Reputation: 161
I'm trying to remove punctuation from my tokenized text with regex. I'm using spark dataframes. This is my function:
def removePunctuation(column):
return trim(lower(regexp_replace(column,'[^\sa-zA-Z0-9]', ''))).alias('stopped')
When I'm executing this function by:
removed_df.select(removePunctuation(col('stopped'))).show(truncate=False)
I have the error:
Py4JJavaError: An error occurred while calling o736.select.

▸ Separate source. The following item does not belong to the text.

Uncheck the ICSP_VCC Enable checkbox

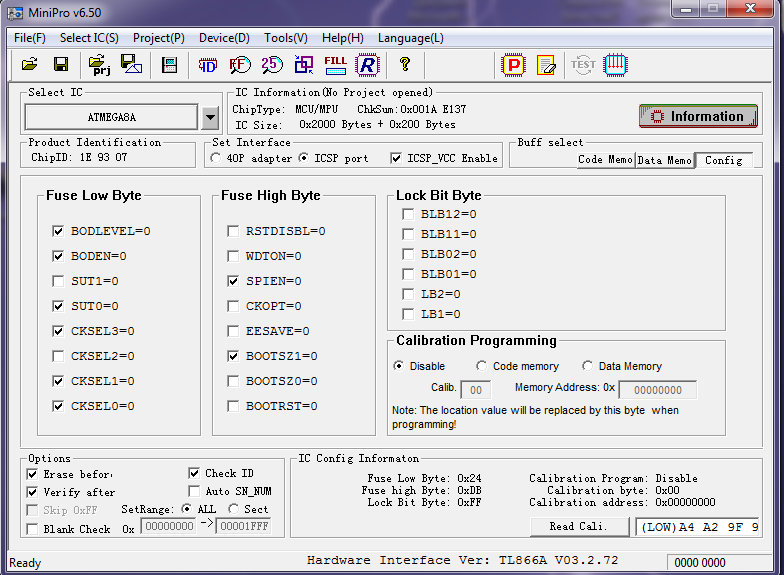point(397,158)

: org.apache.spark.sql.AnalysisException: cannot resolve 'regexp_replace(`stopped`, '[^\\sa-zA-Z0-9]', '')' due to data type mismatch: argument 1 requires string type, however, '`stopped`' is of array<string> type.;;
Is there any way to remove punctuation by this function? What is wrong with it?
Upvotes: 2
Views: 8449
Reputation: 1
Here is an alternate approach:
from pyspark.sql.functions import *
df=pysparkDF.withColumn('someColOfStrings', translate('someColOfStrings', '!"#$%&\'()*+,-./:;<=>?@[\\]^_{|}~', ''))
tokenizer = Tokenizer(outputCol="textTokens")
tokenizer.setInputCol("someColOfStrings")
df1=tokenizer.transform(df.dropna())
With this code, you can tokenize the values in the strings after you remove the punctuations.
Upvotes: 0
Reputation: 1174
The error message says that your column stopped
is of type array<string>
rather than string
. You need a string column for regexp_replace
.
In order to apply if to an array of strings you can first create a string out of the array and then split that string again
def removePunctuation(column):
return split(trim(lower(regexp_replace(concat_ws("SEPARATORSTRING", column),'[^\sa-zA-Z0-9]', ''))), "SEPARATORSTRING").alias('stopped')
Upvotes: 3